Please note: we are being completely silly here, and have designed this whole thing to give you a good giggle while you wait for your honey to pop the question. But hey, we could totally be right!
If he's a banker...
Bankers have lots of connections, so you can look forward to a lot of bling, not just a stand-alone diamond on a simple band. Your rocks will likely weigh you down, so get started on some muscle exercises, just in case, okay?
One word: pave. Most likely a glittering band with one mother of a center stone.
If he’s a chef...
Chefs spend their entire careers telling other people what to do, tasting and testing dishes and coming up with creative touches for signature plates, so it makes sense that your ring is just another recipe. It'll likely be big and bold with lots of flavors and notes.
Don't rule out the possibility of a pear cut here.
If he's a cop...
Your ring will be basic. Your rock will be basic. Your wedding will likely be basic. But who said that's a bad thing?
Expect something like a marquise cut, perhaps with accompanying smaller diamonds on the band.
If he's a designer...
Sorry, ladies, but you might as well give up now. Designers crave control, which means that you'll probably be waiting another 10 years until he perfects the perfect cut. He'll design – and redesign – every aspect until it's flawless. And even though it might take awhile, it’ll be the most gorgeous ring you’ve ever laid eyes on.
Be prepared for a round cut diamond with a truly stunning band.
If he's a lawyer...
Get ready for something big and flashy – the kind that'll make all your friends green with envy. After all, he hasn't been studying case file after case file for nothing, right?
You can expect something in the realm of a radiant cut diamond, perhaps with accompanying stones.
If he's a politician...
Get ready to sport a rock that'll put The Rock to shame. Politicians are all about making a statement and trust us, your diamond will do all the talking.
Totally expect an emerald cut to be coming down the pipe.
If he's a real estate agent…
When your guy does finally get down on one knee, you'll likely get a dissertation about your ring – and everything, down to point of origin to band to weight will have been accounted for.
A princess cut diamond is totally classic for a reason, and is most likely what will be resting on your finger for the next (hopefully) 60 years.
If he's a shop owner...
You and your partner likely stick to a really tight budget. You divvy out funds for all of life's needs: rent, bills, groceries, and never let a dime go to waste.

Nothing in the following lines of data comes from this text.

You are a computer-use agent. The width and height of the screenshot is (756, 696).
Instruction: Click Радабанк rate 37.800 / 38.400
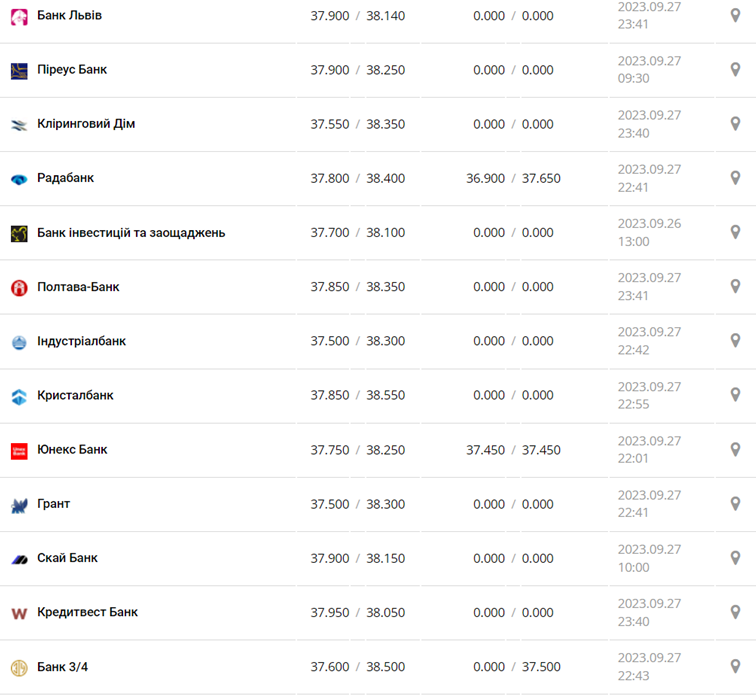tap(357, 179)

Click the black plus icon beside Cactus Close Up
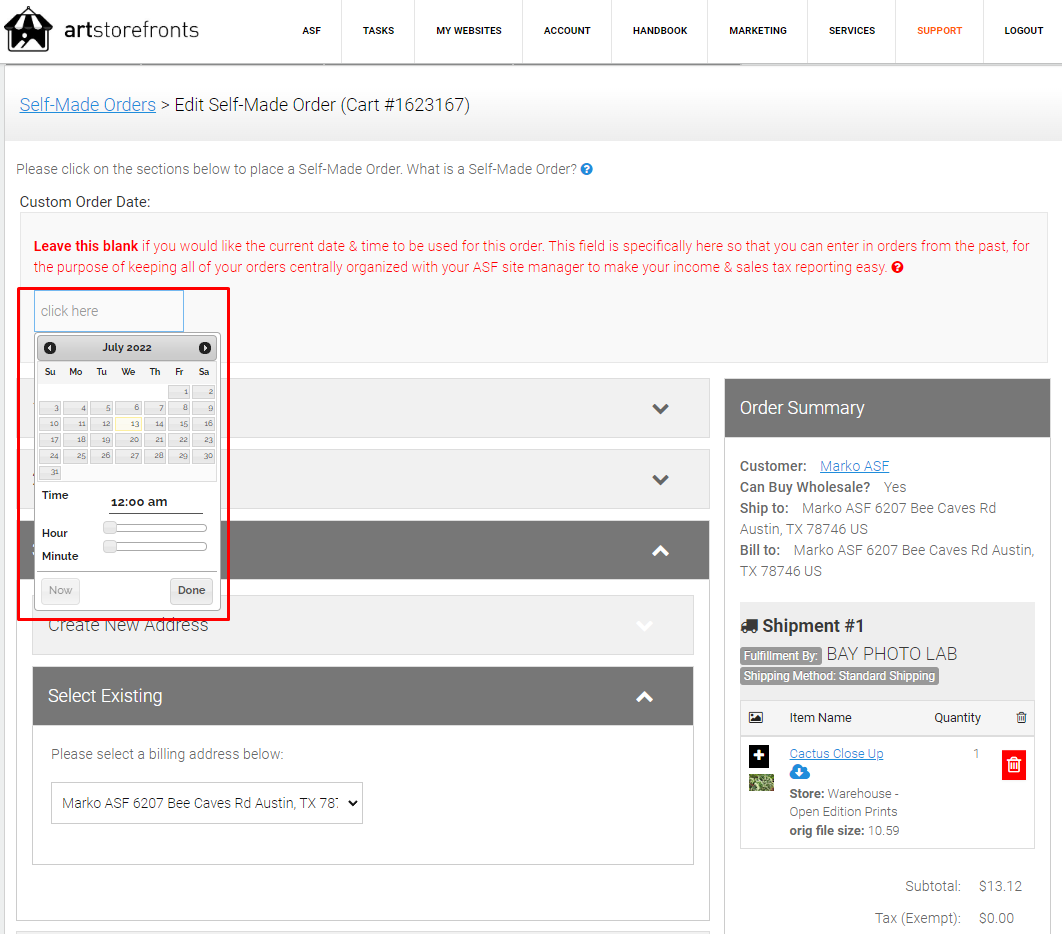(x=759, y=756)
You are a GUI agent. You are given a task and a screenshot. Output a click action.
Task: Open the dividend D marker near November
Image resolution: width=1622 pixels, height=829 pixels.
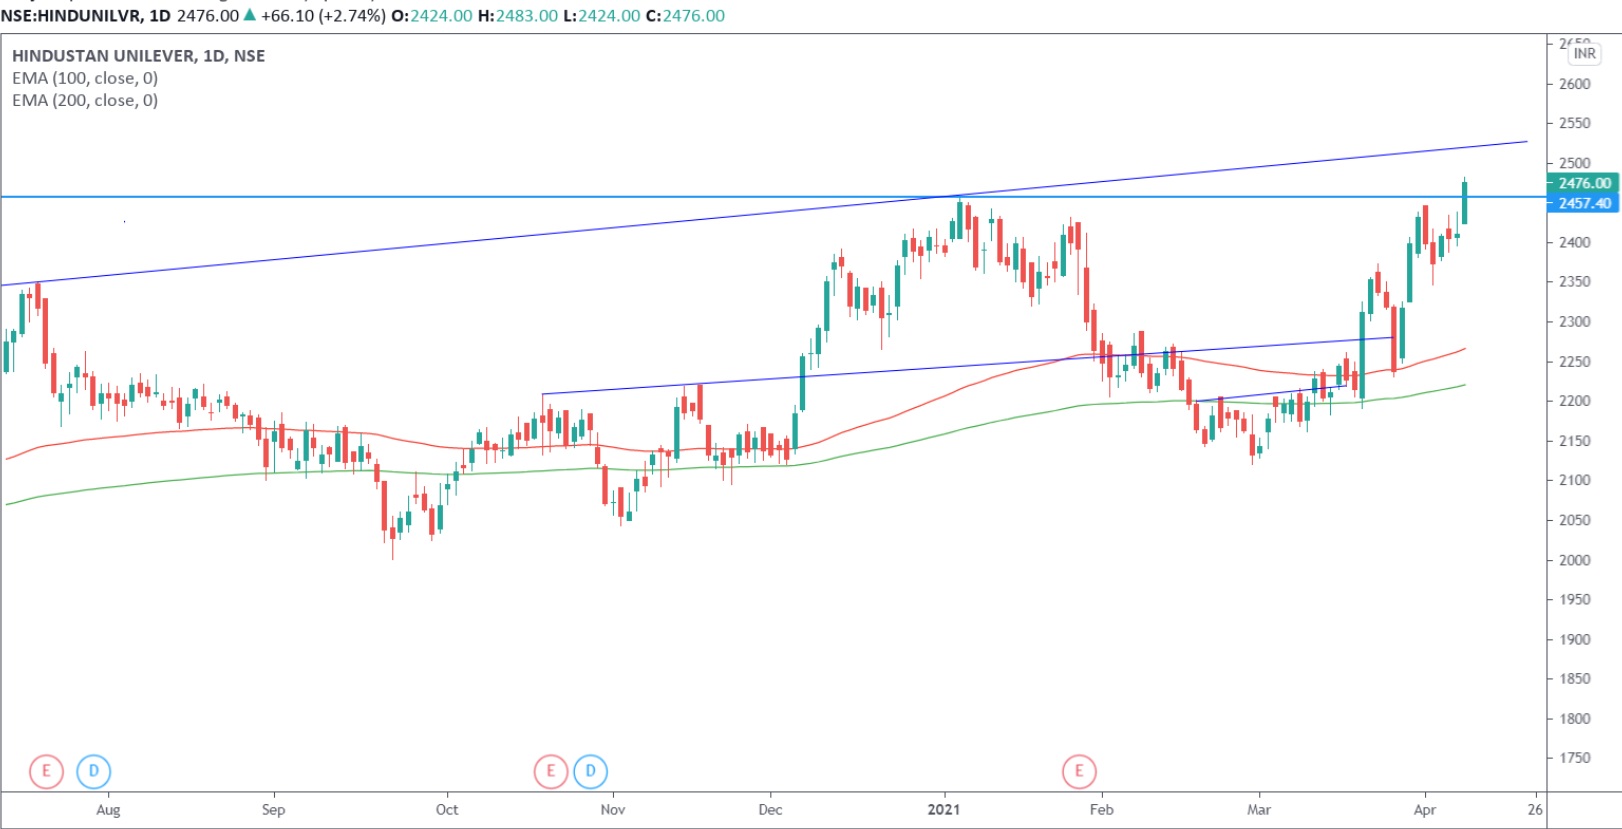(x=591, y=771)

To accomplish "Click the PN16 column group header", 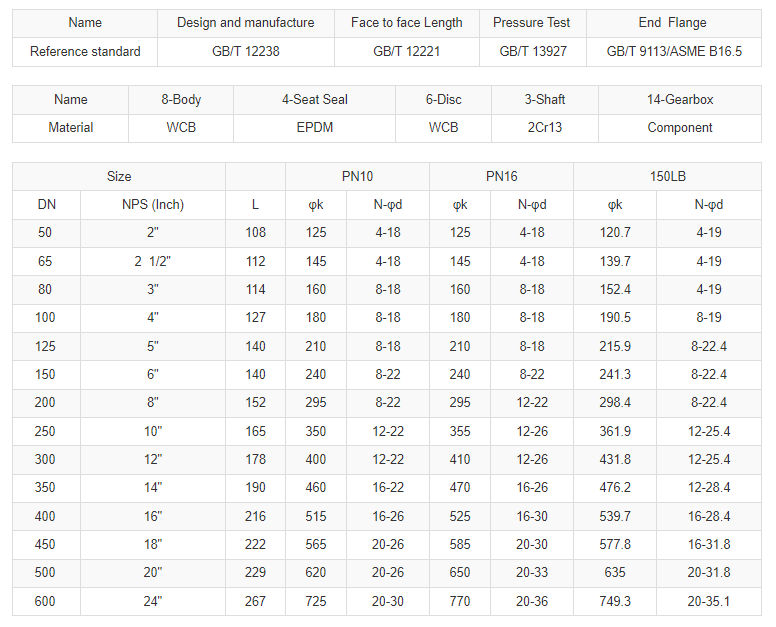I will pos(501,177).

Your ring will be something timeless and special – with a lot of meaning behind it – and 100 percent unique.
Something along the lines of an antique/cushion cut is probably in your future.
If he's a teacher...
Your teacher fiancé-to-be won't have a ton of cash to spare (and you're so frugal you'd be mad if he did!), so you can expect something heartfelt and simple – but far from basic.
You can most likely look forward to a tri-stone ring. Something simple, sweet, and from the heart.
If he's a doctor...
Doctors spend lots of time scrubbing in, so chances are your partner will know better than to get you a big clunky ring that's a hazard in the operating room. He'll likely opt for a super ritzy band with a personalized inscription.
Expect something along the lines of a halo band, potentially with a really knockout stone.